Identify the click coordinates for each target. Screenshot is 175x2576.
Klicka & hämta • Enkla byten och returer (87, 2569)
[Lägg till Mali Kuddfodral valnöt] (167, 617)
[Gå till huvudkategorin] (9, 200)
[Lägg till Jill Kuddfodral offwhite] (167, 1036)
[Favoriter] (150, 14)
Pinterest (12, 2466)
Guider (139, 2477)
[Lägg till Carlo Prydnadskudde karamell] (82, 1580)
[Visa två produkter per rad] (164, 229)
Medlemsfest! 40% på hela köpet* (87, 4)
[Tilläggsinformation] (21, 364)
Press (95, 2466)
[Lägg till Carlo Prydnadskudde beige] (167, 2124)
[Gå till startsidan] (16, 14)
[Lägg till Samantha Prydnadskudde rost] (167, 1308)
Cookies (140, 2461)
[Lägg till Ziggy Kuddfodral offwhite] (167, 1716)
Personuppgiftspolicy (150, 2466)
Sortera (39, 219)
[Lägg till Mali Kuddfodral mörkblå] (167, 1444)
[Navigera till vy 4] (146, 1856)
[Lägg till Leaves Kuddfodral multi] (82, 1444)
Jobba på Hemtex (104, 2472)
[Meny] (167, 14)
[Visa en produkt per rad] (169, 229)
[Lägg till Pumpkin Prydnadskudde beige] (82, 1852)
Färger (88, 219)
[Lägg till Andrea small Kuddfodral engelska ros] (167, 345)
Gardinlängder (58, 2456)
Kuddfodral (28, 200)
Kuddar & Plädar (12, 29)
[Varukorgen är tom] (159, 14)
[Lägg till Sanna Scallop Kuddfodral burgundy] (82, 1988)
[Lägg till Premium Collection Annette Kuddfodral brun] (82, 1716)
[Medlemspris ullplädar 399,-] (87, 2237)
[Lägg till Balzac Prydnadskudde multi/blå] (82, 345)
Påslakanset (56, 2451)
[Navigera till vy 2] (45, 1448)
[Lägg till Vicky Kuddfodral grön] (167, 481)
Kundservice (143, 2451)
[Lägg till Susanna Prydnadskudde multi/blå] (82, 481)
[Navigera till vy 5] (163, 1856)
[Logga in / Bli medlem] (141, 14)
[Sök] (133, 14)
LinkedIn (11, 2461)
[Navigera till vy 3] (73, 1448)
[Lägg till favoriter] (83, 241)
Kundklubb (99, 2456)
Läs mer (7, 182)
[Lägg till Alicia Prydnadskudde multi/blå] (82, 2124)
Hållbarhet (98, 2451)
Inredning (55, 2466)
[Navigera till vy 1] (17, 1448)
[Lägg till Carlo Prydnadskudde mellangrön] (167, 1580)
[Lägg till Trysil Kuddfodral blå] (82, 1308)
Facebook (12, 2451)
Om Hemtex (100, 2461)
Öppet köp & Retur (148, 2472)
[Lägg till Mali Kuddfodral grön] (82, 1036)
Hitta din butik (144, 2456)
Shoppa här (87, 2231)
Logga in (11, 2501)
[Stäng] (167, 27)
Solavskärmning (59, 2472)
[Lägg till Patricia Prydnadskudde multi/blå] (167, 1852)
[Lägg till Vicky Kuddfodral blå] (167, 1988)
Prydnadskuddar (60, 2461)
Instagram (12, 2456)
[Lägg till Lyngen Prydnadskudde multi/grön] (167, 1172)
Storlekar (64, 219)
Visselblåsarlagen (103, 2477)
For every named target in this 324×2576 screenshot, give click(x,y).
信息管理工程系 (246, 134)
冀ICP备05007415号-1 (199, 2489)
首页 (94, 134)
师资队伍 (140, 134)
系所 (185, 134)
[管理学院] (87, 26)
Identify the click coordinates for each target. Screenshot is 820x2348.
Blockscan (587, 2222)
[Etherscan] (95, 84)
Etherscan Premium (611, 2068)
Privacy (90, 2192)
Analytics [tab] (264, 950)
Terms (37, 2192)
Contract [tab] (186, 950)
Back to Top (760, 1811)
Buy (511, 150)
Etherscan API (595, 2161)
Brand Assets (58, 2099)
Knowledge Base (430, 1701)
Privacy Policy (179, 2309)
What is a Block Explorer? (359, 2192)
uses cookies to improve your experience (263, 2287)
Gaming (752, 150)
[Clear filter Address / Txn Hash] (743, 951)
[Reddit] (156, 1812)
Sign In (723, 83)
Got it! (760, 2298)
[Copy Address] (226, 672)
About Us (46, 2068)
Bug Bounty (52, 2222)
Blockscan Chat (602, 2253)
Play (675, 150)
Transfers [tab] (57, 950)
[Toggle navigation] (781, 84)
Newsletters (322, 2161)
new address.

◇ ◇ ◇

● **Task**
The answer must consist of every line from the entries that holds the string "Mali".

● **Answer for the task**
[Lägg till Mali Kuddfodral valnöt] (167, 617)
[Lägg till Mali Kuddfodral mörkblå] (167, 1444)
[Lägg till Mali Kuddfodral grön] (82, 1036)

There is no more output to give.